Ouvi os passos miúdos pelo quarto
e a cortina balançou suave. Dez anos de uma solidão compartilhada. Todos que
estamos ainda juntos ficamos solitários sem seu riso. Encosto o rosto no vidro
da janela e a vejo vindo pela rua, trazendo seus livros, sonhos e soluções para
nossas ansiedades. João casou e mora longe, mas vem sempre que pode. Tereza
passou no vestibular e fica ainda mais 5 anos comigo, quem sabe? Tiago está com
amigdalite. João foi o que mais sofreu. Tinha 16 anos. Onde coloquei a cartela
de antiinflamatório? Tiago dorme e esquece de tomar. Por falar em esquecer,
esqueci de levar o carro pra revisão e Tereza esqueceu que ando esquecido, não
me lembrou que tinha que levar. Dez anos de uma solidão compartilhada, e esquecimentos,
do que se pode esquecer. Dez anos de lembranças diárias, horárias, do que
jamais vamos esquecer. Faz dois dias que está chovendo e tem uma pilha de
roupas pra lavar. A manchinha da pele esta coçando muito, ela falou. Posso
marcar o médico? Ah, não, esta semana não, tenho que preparar tantas aulas.

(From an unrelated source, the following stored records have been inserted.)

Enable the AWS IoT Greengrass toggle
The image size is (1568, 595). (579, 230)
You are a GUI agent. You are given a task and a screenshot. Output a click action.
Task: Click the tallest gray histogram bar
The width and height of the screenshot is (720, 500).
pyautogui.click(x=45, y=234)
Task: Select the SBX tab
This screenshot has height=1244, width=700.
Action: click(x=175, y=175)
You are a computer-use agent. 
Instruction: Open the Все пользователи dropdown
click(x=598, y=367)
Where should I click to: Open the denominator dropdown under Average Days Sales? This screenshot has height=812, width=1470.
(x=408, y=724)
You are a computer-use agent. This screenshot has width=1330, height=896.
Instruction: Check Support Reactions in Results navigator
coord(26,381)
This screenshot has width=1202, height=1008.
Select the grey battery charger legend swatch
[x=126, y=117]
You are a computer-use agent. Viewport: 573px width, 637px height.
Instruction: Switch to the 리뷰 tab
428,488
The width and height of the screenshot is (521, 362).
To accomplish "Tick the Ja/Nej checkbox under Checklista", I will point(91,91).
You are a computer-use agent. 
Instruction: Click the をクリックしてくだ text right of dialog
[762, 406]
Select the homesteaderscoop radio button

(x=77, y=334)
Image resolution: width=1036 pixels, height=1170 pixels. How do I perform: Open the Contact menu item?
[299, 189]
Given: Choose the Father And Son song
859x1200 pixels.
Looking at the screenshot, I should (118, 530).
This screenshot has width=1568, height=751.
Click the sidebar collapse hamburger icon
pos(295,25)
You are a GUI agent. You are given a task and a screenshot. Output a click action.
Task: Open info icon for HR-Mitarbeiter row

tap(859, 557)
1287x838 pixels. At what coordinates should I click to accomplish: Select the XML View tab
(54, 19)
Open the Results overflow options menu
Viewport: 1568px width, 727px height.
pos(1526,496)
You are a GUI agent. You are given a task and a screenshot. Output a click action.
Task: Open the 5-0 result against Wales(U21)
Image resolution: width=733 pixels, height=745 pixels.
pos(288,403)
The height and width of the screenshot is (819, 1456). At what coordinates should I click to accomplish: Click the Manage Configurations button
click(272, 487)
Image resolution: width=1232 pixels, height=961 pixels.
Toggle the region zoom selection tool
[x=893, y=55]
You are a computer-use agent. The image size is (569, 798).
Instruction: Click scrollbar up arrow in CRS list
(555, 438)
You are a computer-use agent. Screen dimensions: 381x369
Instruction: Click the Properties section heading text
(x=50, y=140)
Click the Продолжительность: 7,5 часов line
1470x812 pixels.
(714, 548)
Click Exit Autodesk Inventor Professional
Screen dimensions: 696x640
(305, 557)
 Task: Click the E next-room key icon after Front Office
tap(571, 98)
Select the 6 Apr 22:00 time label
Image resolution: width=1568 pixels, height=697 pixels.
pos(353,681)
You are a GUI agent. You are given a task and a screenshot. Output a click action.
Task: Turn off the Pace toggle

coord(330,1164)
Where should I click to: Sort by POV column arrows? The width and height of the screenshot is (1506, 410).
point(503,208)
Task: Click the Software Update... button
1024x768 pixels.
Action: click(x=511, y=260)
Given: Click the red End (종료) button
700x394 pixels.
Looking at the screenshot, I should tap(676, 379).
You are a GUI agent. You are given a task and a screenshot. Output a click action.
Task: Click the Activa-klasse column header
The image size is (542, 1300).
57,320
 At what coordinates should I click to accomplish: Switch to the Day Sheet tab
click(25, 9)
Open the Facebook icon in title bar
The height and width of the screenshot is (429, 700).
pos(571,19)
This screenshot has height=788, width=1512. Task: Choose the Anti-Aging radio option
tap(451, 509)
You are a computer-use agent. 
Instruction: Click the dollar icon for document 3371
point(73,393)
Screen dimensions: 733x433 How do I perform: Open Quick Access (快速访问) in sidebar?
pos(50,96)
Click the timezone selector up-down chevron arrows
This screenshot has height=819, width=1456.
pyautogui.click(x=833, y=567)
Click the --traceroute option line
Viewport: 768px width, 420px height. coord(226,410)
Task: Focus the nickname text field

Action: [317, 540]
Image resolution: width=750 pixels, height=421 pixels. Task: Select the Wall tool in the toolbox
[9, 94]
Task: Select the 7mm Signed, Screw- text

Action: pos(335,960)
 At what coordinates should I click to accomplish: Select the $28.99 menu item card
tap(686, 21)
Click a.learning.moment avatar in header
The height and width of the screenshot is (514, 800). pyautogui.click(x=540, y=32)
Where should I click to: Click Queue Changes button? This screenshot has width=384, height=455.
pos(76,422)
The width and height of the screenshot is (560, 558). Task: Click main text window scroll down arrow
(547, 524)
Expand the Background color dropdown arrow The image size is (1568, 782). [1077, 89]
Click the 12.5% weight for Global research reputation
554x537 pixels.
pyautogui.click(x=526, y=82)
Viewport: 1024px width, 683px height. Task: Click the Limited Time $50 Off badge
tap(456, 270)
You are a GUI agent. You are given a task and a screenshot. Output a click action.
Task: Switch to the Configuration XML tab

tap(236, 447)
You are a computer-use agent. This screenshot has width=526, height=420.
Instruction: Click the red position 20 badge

Vamos marcar o médico? Esta semana também não posso meu querido, muitos alunos
ficaram para recuperação. A ferida parou de coçar? Sim, quer dizer, não coça
tanto... mas dói um pouco. Metástases. Ela sorriu ao apertar minha mão antes da
última cirurgia. Eu vou voltar, meu querido, eu vou voltar... mesmo que este
corpo não resista, eu vou voltar. Tereza esqueceu de levar o cachecol e a chuva
trouxe o frio. A noite vai ser fria e Tiago ainda não melhorou da garganta,
além do mais, agora está com tosse. João ligou dizendo que pretendem ter um
filho, ou filha. Aline parou com o anticoncepcional. Dez anos de solidão
compartilhada. Quantas vezes ela falou que não queria ser avó antes do tempo! O
médico segurou meu ombro e seus olhos molhados dispensaram as palavras. Foi
como uma flor que o ramo não conseguiu prender. O vento do destino soprou mais
forte. O vento do destino arrancou as gavinhas que me prendiam ao sonho de
amá-la para sempre, onde quer que estivéssemos. Fiquei balançando no tempo, sem
sustentação. Parece que o destino não entende muito de amor. Meia noite. Tereza
beijou o namorado e subiu, Tiago acordou com a tosse e João está embalando o
sonho de multiplicar a vida. No meu colo o livro está pendente da
mão espalmada, também perdida num carinho esquecido no tempo. Você trouxe água?
Já escovou os dentes? Quer esse travesseiro que é mais alto? Esta temperatura
está boa pra você... pego mais uma coberta? O sono bate, a mão escorrega e os
passos miúdos percorrem o quarto. A cortina balança suavemente com o vento do
passado. O raciocínio mistura fatos e possibilidades. Uma luz acende na sacada,
esqueci a porta aberta. Que luz? A lâmpada da sacada está queimada faz tempo.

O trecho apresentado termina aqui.